From the line that contains "Given: Go to the IoT Core label" down to the final line below, please repeat each line exactly and nothing more, with no pictures.

Saved data entries
__________
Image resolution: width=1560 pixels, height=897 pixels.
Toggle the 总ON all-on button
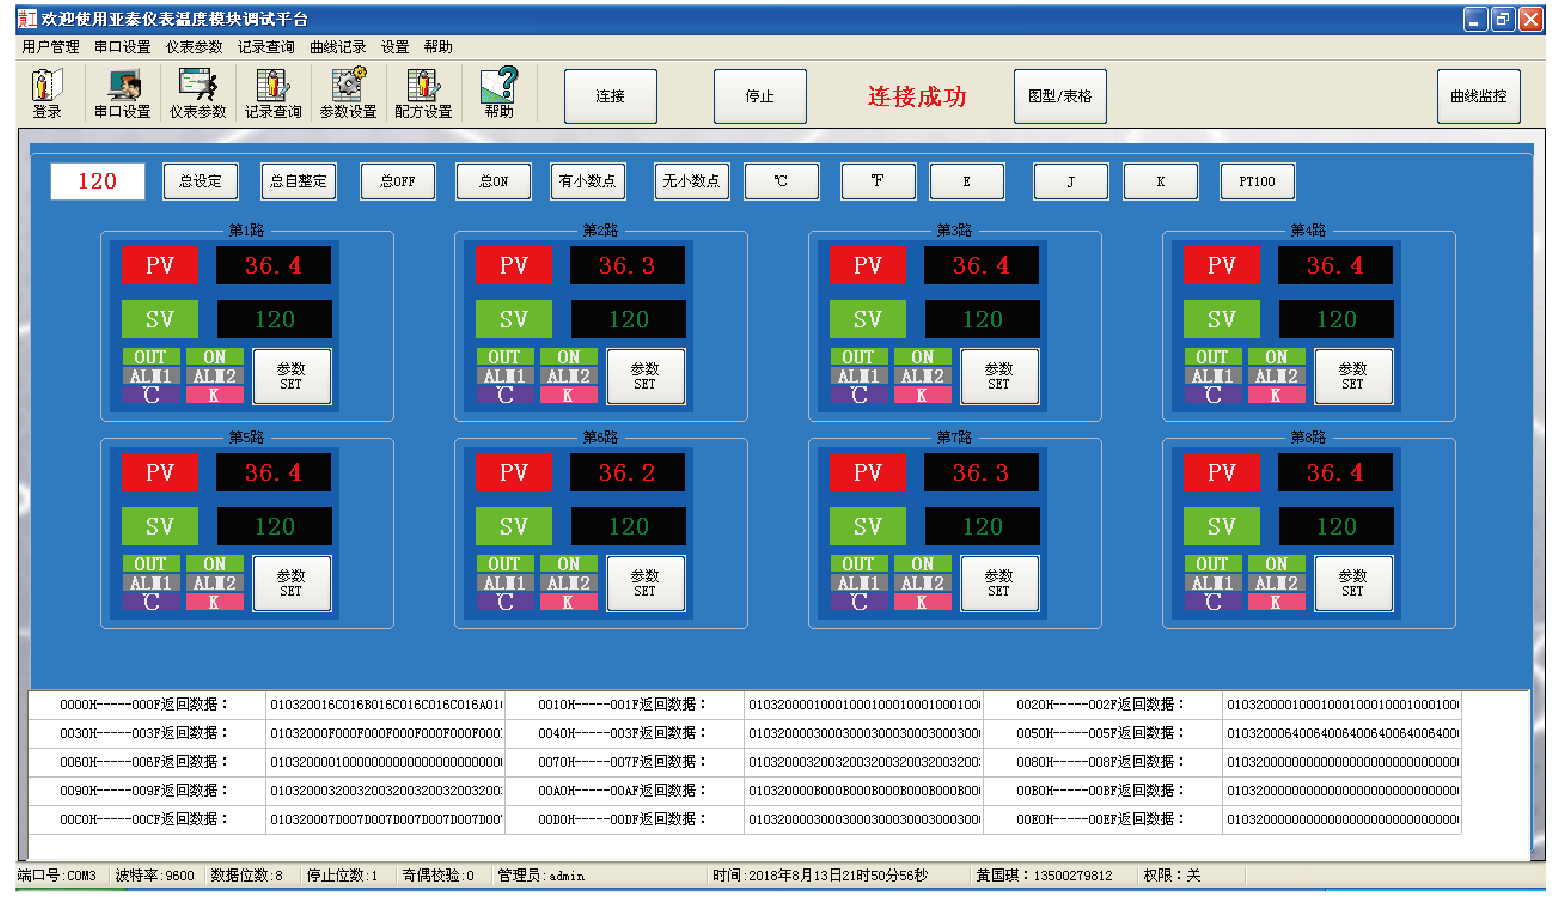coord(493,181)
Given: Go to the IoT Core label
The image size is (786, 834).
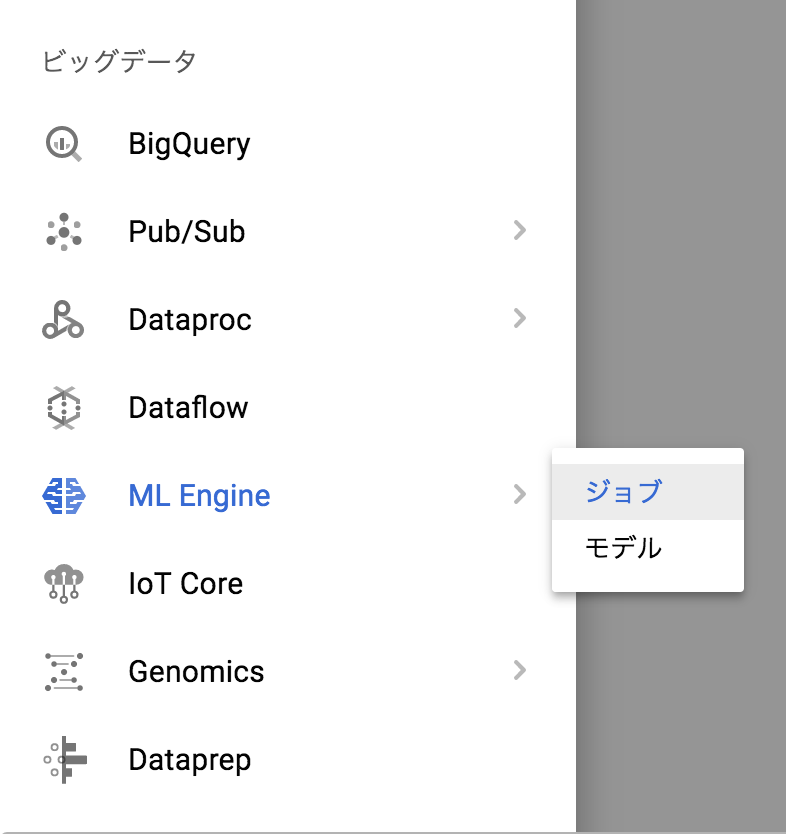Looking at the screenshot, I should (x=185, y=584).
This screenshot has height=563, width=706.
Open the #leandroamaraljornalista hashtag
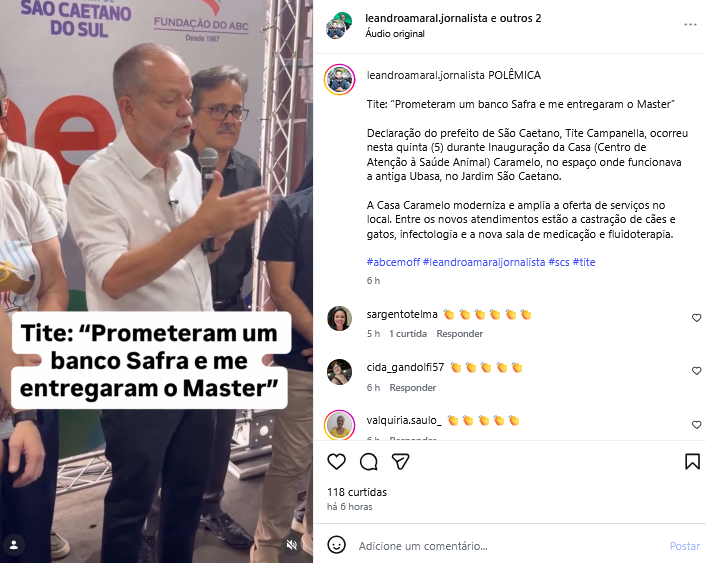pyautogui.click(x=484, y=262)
__________
SOLVED EXERCISE =
Given: Go to the IoT Core label
The image size is (786, 834).
Looking at the screenshot, I should (x=185, y=584).
This screenshot has height=563, width=706.
Open the #leandroamaraljornalista hashtag
pyautogui.click(x=484, y=262)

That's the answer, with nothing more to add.